Pharmacological Approach
Pharmacological treatments are used not to treat or eliminate ASD but to minimize or manage the symptoms that are associated with it. For instance, around 50% of children with ASD have aggressive behaviors, and according to Nazeer, antipsychotics can help control aggressiveness that are associated with autism (as cited in Brentani, et al., 2013). Just recently, another drug was approved by the U.S. Food and Drug Administration for autistic children. It is the aripiprazole which is used to manage irritability for children ages 6 to 17 (Brentani, et al., 2013). These are just two among the many drugs that are used to help children with ASD so that they can live in the most normal life possible.
Chris: A Child with ASD
Chris is a school-age boy and an only child from a two-parent family. As a child with ASD, he has low verbal reasoning skills, attention deficit, has history of oppositional behavior, and is often aggressive (Ames & Weiss, 2013). He is particularly interested with video games and when he feel anxious and stressed, he tends to act like the characters from the games. Aside from this, he has trouble establishing connection with others and understanding their emotions. As an intervention, Christ was grouped with four other autistic children, who also has significant anxiety issues, for a 12-week CBT program (Ames & Weiss, 2013). A lead therapist headed the group while each child was also paired with doctoral students in clinical psychology who served as co-therapist. Each session lasted for 90 minutes (Ames & Weiss, 2013).

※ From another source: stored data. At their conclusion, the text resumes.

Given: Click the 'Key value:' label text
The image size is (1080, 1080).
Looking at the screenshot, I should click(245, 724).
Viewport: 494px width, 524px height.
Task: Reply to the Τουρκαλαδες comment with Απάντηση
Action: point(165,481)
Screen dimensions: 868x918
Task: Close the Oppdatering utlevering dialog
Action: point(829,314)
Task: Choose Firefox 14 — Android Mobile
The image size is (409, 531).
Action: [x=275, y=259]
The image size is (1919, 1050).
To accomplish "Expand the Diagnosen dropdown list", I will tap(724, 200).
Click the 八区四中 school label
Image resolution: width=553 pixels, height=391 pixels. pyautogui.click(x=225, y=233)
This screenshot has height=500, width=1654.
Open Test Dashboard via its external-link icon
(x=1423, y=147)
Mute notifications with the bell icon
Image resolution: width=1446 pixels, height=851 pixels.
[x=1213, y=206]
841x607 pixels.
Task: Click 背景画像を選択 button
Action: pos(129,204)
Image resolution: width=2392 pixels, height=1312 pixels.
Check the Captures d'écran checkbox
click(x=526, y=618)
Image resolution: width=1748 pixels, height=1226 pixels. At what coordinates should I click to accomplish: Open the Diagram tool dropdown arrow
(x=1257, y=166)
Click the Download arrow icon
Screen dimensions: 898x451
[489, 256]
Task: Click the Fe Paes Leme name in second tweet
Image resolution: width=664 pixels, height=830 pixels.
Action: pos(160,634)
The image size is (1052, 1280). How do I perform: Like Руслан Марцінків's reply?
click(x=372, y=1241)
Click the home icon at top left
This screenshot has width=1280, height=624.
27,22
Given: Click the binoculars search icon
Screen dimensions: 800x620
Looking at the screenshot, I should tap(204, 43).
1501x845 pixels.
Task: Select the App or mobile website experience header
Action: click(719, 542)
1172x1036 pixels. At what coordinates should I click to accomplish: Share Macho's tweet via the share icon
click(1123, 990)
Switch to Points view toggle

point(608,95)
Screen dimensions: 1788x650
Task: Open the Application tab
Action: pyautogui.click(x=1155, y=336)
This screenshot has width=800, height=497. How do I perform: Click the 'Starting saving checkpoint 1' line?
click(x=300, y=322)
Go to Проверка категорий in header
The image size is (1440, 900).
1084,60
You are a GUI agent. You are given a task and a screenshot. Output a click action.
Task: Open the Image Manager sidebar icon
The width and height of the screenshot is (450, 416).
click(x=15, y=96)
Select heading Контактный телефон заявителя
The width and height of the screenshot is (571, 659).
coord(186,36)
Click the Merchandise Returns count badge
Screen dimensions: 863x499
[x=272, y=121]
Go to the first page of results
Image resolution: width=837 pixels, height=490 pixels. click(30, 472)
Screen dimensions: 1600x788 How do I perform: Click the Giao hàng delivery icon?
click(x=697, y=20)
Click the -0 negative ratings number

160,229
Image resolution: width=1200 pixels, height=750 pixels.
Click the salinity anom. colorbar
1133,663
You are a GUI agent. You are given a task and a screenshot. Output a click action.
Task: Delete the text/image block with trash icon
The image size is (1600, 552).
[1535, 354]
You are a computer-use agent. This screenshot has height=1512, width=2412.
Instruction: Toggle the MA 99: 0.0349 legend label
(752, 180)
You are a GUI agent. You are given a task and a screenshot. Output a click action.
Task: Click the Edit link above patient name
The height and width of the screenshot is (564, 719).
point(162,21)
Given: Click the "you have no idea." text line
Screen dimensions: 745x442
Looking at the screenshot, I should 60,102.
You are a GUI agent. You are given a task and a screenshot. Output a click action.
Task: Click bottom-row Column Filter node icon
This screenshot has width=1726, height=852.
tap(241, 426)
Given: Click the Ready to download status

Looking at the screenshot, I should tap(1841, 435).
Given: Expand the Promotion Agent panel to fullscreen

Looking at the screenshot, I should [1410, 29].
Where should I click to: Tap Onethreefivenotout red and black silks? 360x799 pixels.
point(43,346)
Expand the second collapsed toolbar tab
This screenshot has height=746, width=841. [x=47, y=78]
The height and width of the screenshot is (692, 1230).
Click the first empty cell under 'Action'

At the same time, the program also included the participation of parents in a psycho-educational classes aimed to educate them about anxiety and develop their skills to help their child (Ames & Weiss, 2013). Like the other children, some modifications were done in the program to suit Chris’ needs. As a result, Chris was able to maintain his attention in the one-on-one session. He also started to identify different emotions. He was also motivated by the activities and games that were part of the program. It was also reported that “Chris was successful in improving his overall functioning within the group setting, despite his initial aggressive behavior” (Ames & Weiss, 2013). Overall, significant improvements were observed with Chris’ behavior after the completion of CBT program.
Conclusion
Many children are suffering from autism spectrum disorder. With the right knowledge about its nature, symptoms, and causes, one may be able to understand that these children need attention and intervention. Although it may not be totally prevented, ASD is treatable. Early screening and diagnosis are certainly important to do this. Like Chris, children with ASD can still improve their behavior and their overall human functioning through the means of different intervention strategies. Most importantly, the success of any treatment heavily relies on the parents’ dedication and willingness to support their children in every step of the way.